I returned to Vietnam and served out my second year. By then things had gotten much worse for people who had served in Vietnam, so I volunteered to stay another year. Again I came back to the states for a 30-day leave and was met with statements by my fellow Americans about me being a baby raper and a murderer.
When I returned to Vietnam to serve out my third year, things had deteriorated over there as well. We were winning all the battles, including TET of ’68, but with the negative publicity from the media and some of our government officials saying that we shouldn’t be there to begin with, the younger troops felt that they did not want to die for a cause that a majority of their country was against.
Try to put yourself in a young warrior’s place returning home after a tour in Vietnam expecting the people of his country to show some appreciation for what he had done. He was hoping to find validation; instead he was met with scorn. In some cases people here felt that we should all be prosecuted for some crime.

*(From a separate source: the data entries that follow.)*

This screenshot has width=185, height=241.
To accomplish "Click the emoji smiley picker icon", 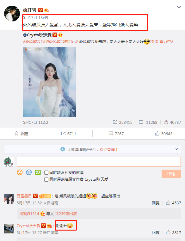I will tap(20, 172).
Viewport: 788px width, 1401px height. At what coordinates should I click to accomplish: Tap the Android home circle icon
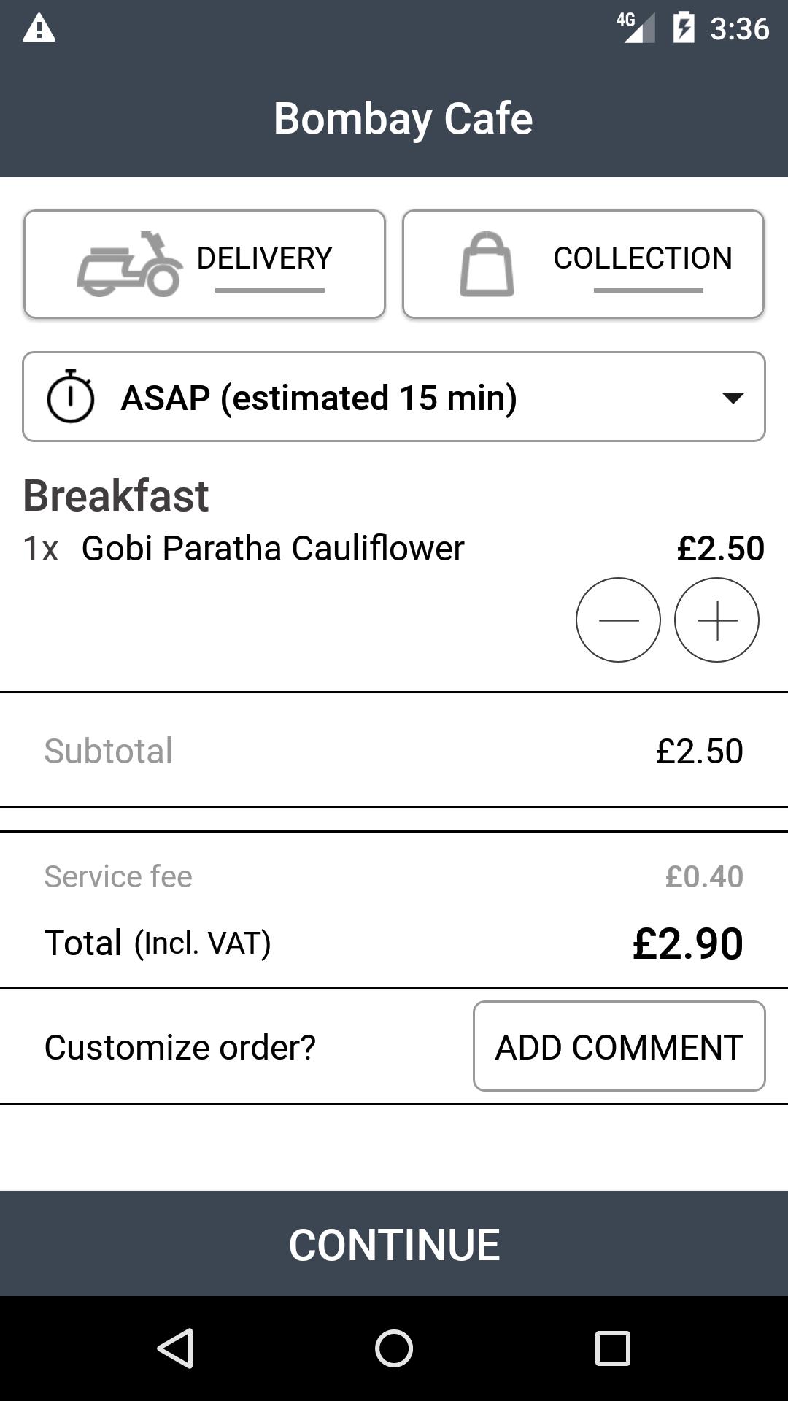point(394,1348)
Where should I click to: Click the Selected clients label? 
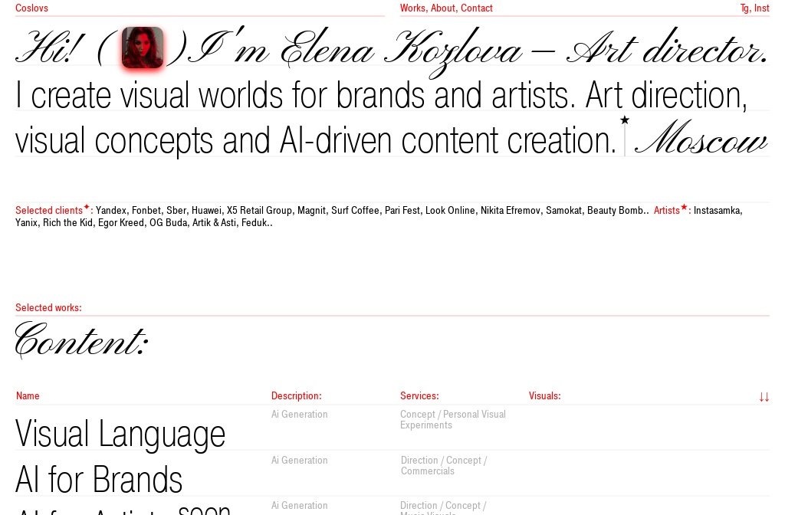click(48, 211)
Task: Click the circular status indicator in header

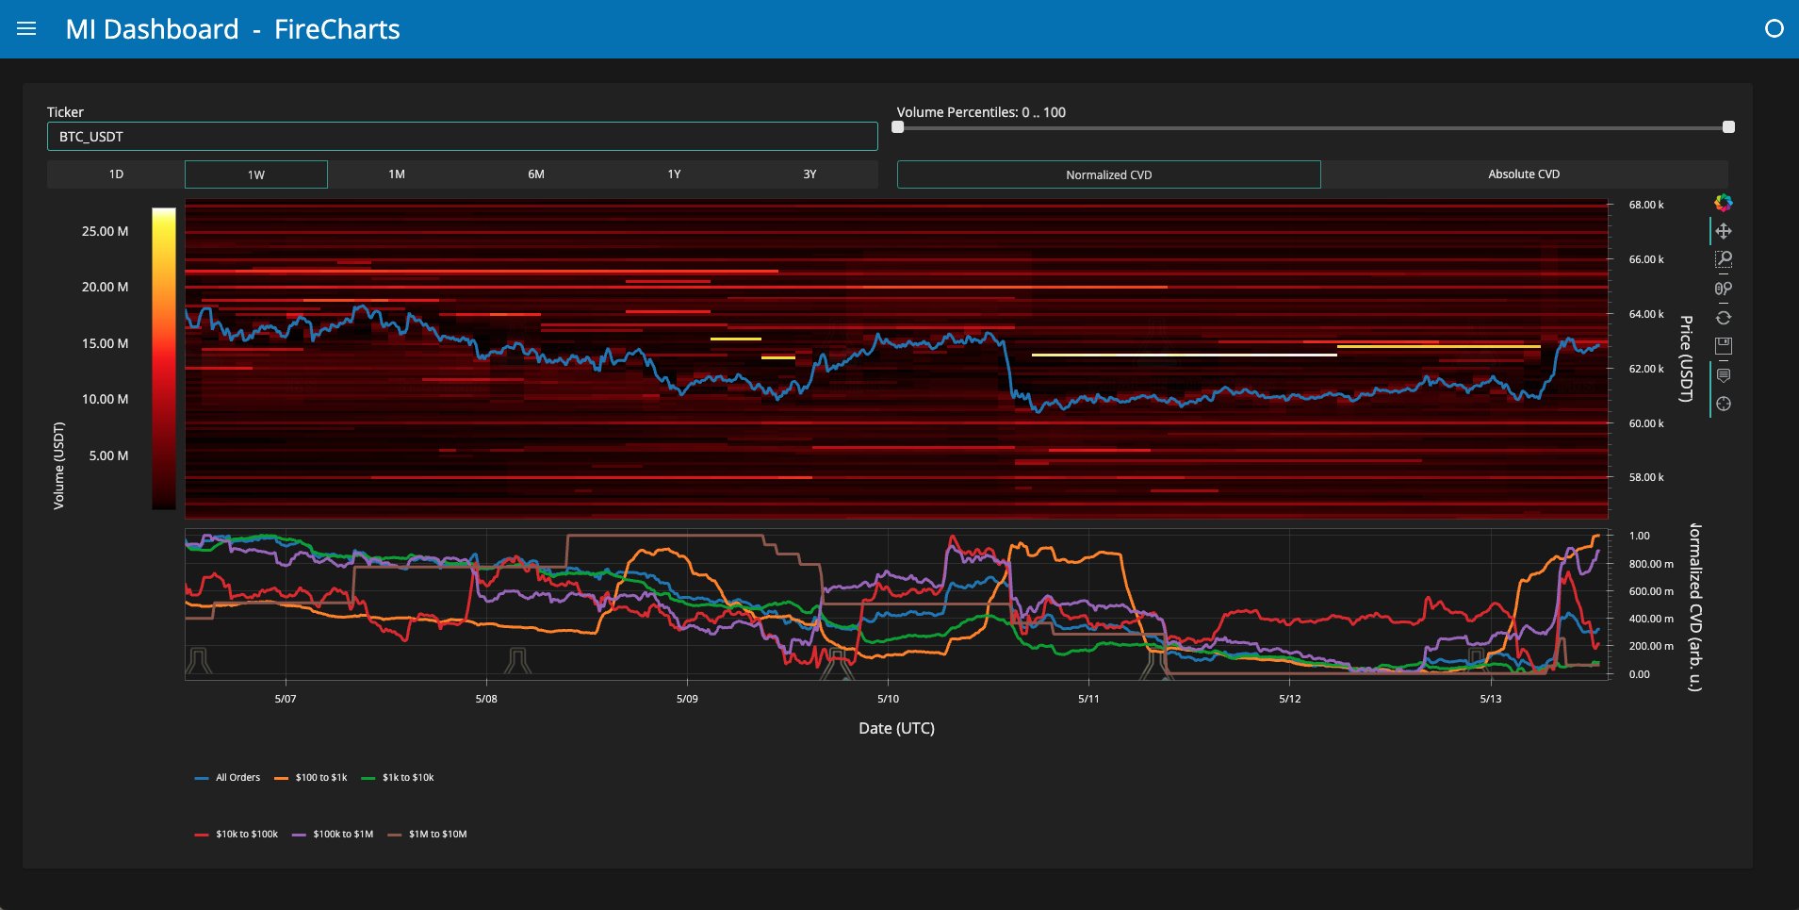Action: 1774,28
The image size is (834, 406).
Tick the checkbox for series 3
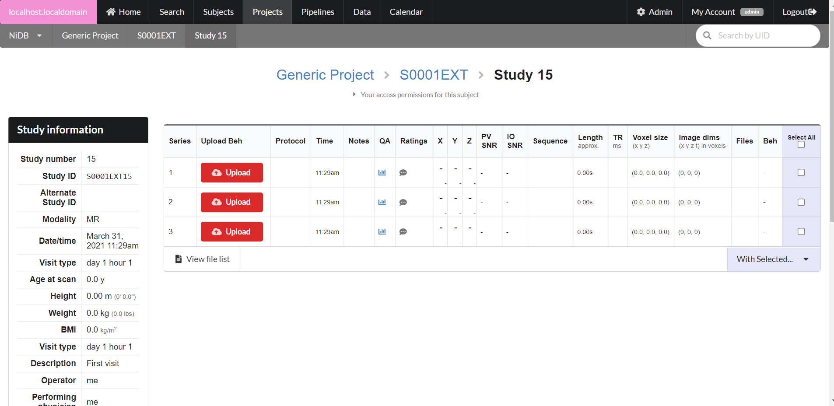click(801, 232)
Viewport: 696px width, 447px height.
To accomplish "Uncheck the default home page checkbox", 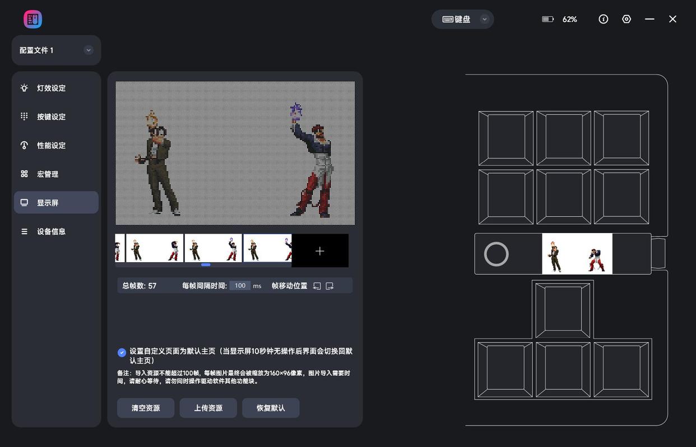I will click(122, 352).
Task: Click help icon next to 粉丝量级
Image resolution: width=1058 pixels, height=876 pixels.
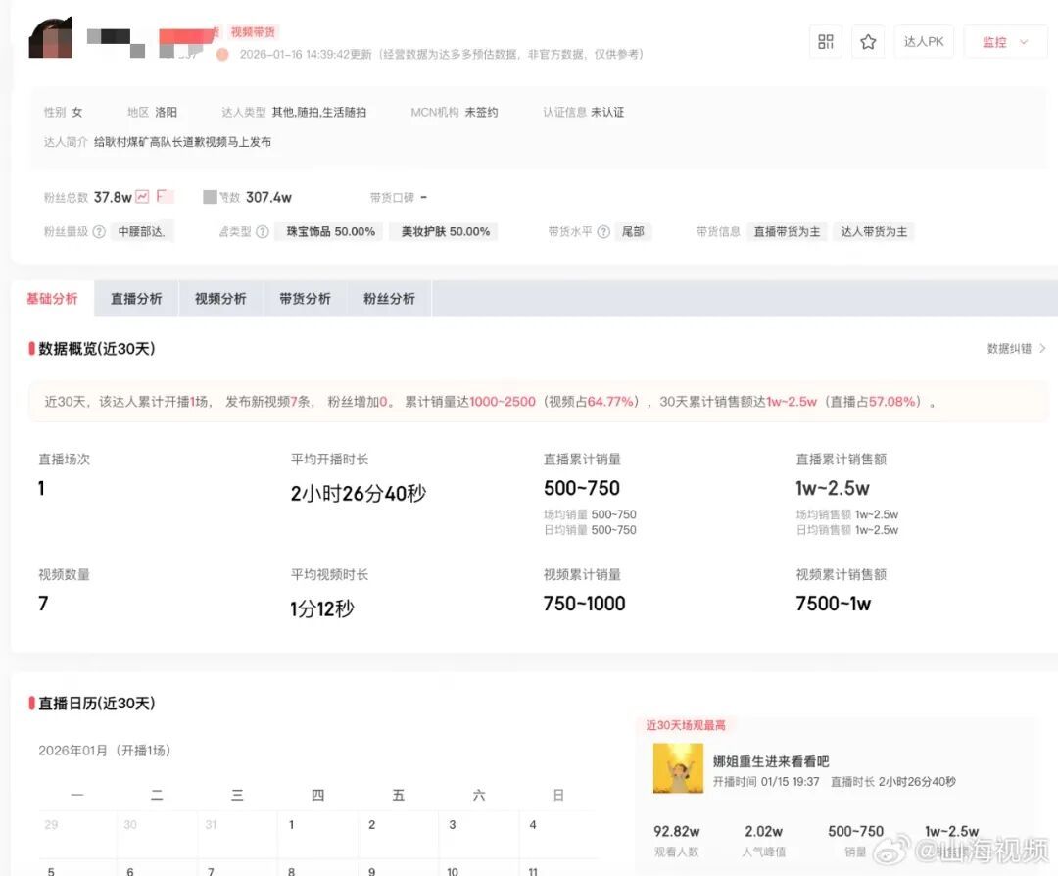Action: click(99, 232)
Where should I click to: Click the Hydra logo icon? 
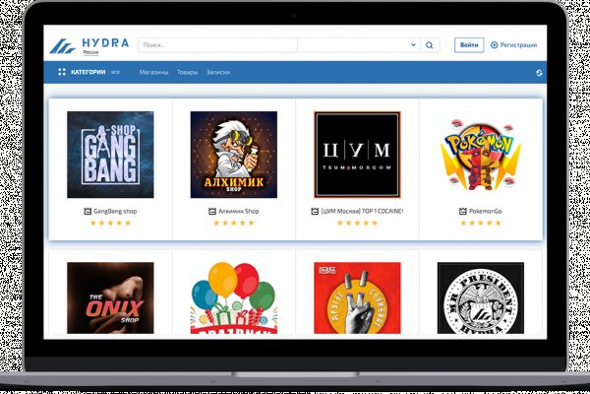point(64,45)
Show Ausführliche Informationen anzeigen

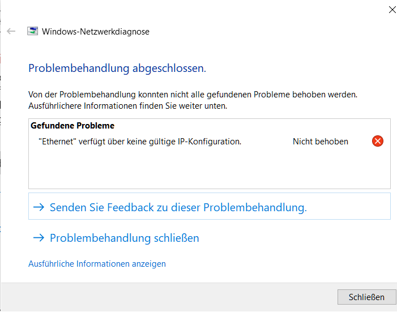click(x=97, y=264)
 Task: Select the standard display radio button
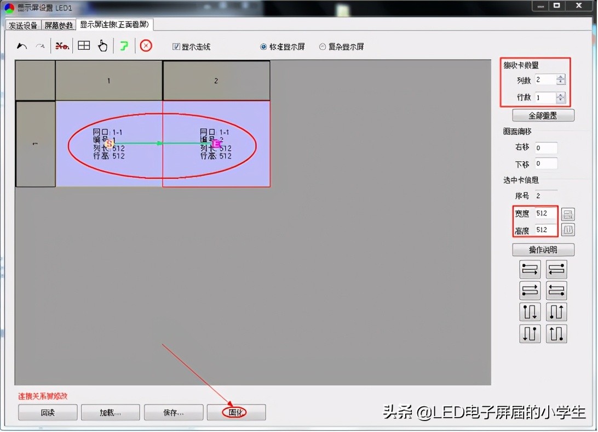(263, 47)
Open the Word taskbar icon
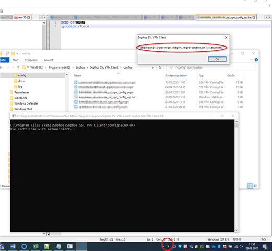This screenshot has height=251, width=272. 13,246
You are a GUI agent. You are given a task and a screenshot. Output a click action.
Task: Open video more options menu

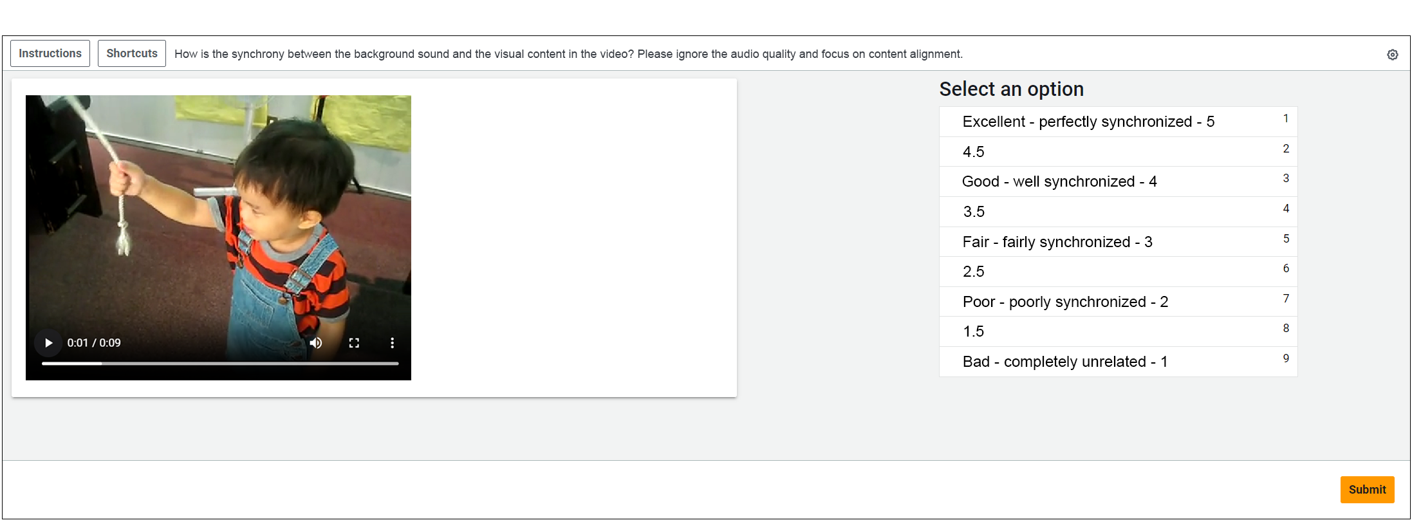click(392, 343)

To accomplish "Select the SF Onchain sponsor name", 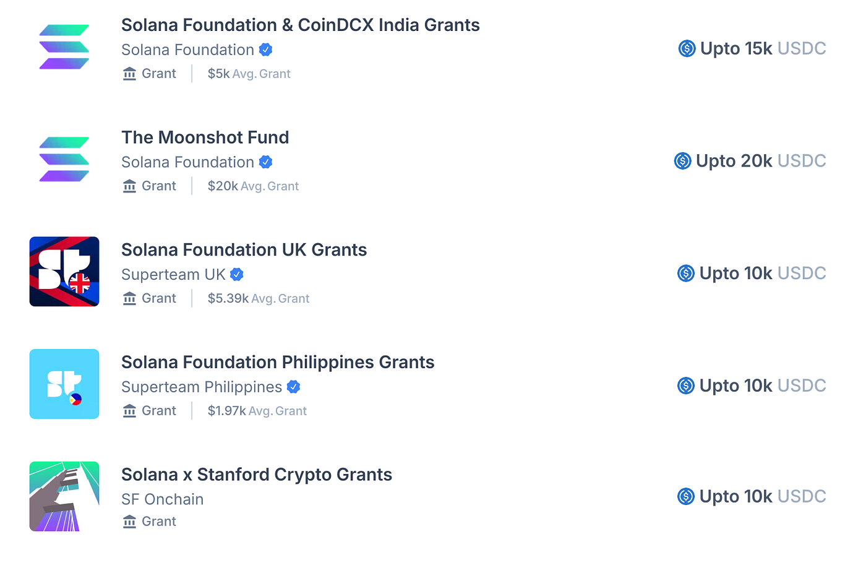I will pos(162,499).
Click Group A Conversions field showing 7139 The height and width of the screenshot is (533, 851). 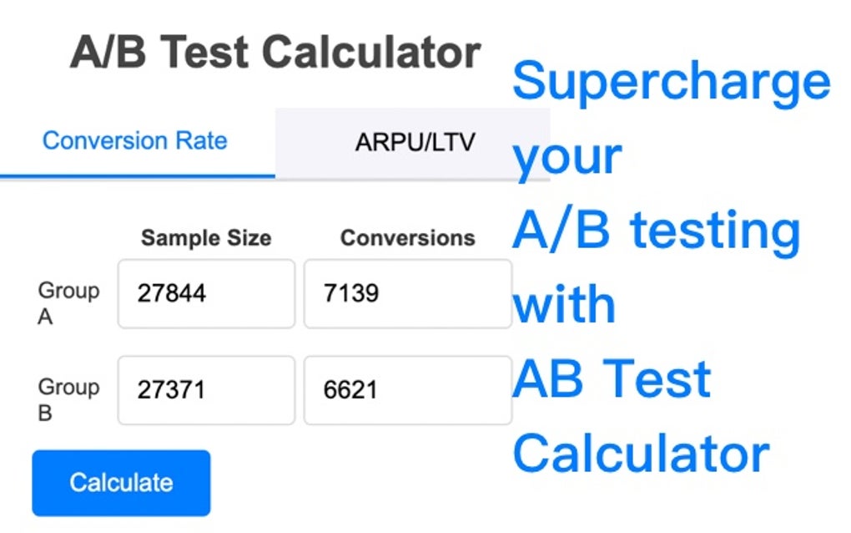coord(407,294)
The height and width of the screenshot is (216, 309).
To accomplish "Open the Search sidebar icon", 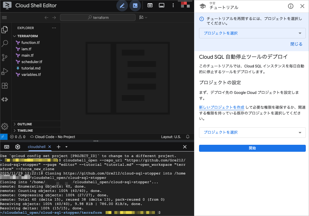I will pyautogui.click(x=5, y=44).
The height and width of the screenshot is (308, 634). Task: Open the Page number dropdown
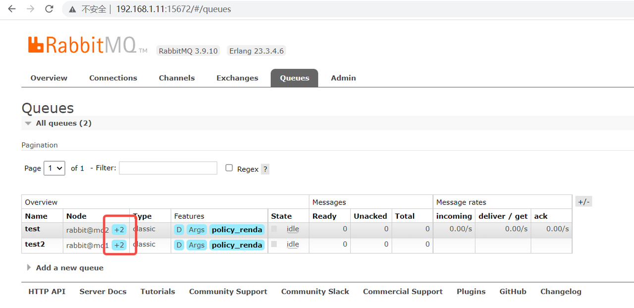click(54, 168)
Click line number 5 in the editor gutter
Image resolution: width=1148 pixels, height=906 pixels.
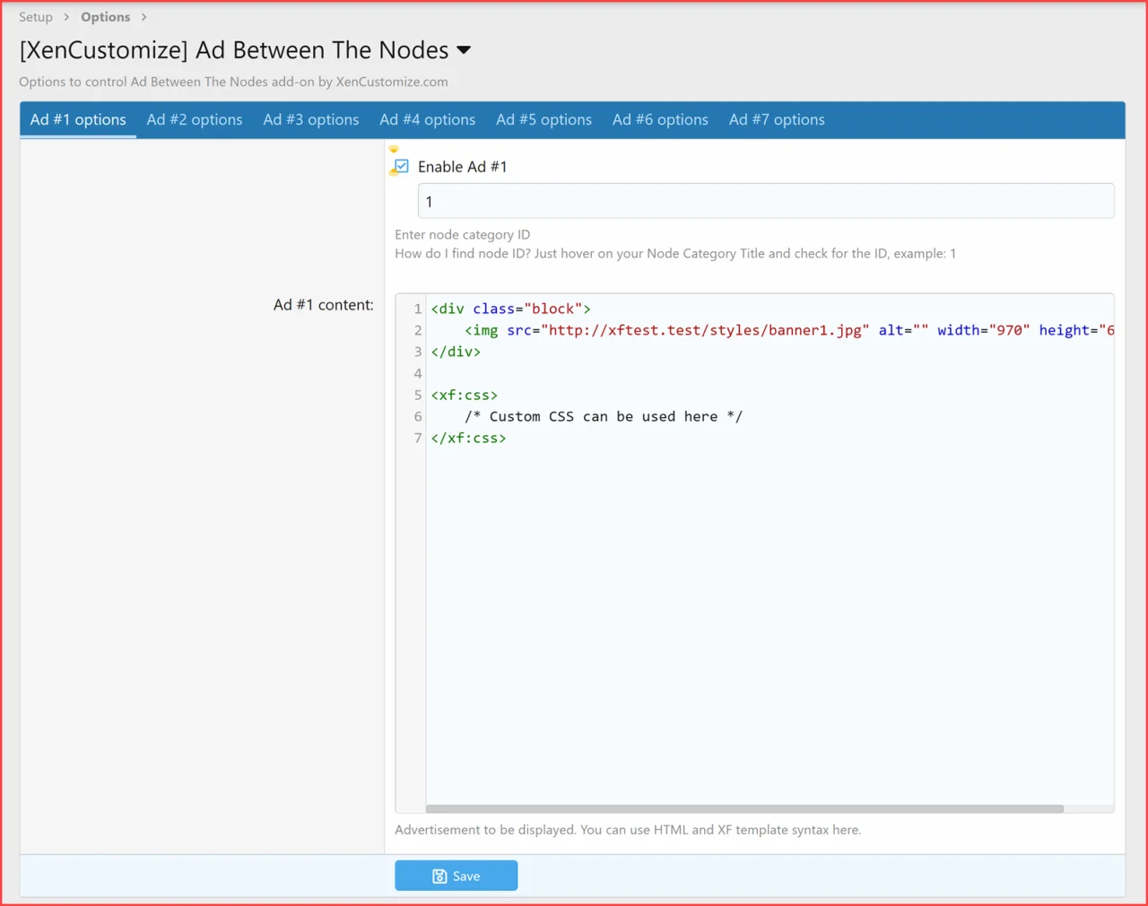417,395
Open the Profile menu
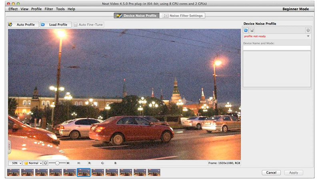This screenshot has height=180, width=320. point(36,9)
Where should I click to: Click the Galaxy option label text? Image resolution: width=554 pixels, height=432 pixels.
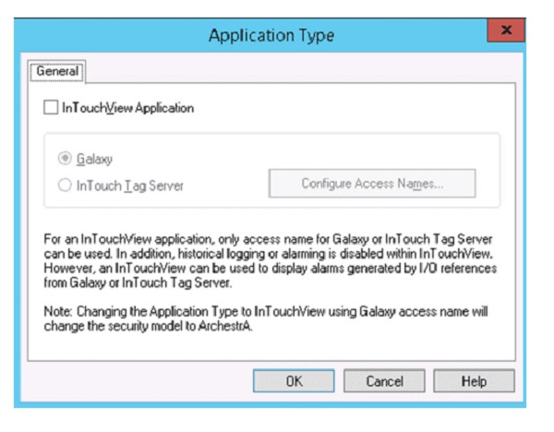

As in the Korean War we were not allowed to win in Vietnam. Because of political pressure our government agreed with the North Vietnamese in Paris that the fighting would cease and South Vietnam would be allowed to exist. North Vietnam agreed to stop fighting and not to invade South Vietnam.
History will attest to North Vietnam’s honor and integrity. When the U.S. forces and our allies pulled out of South Vietnam in 1973, South Vietnam was a free and democratic nation. The North Vietnamese waited for the American people to feel that the war was over and we did not want to go back before they launched their aggression in the South.
The only way to stop any further problems with countries like North Vietnam, North Korea or even Iraq is complete and total victory.
Fred MurphyApple Valley
Copyright © 2006 Daily Press, a Freedom Communications newspaper.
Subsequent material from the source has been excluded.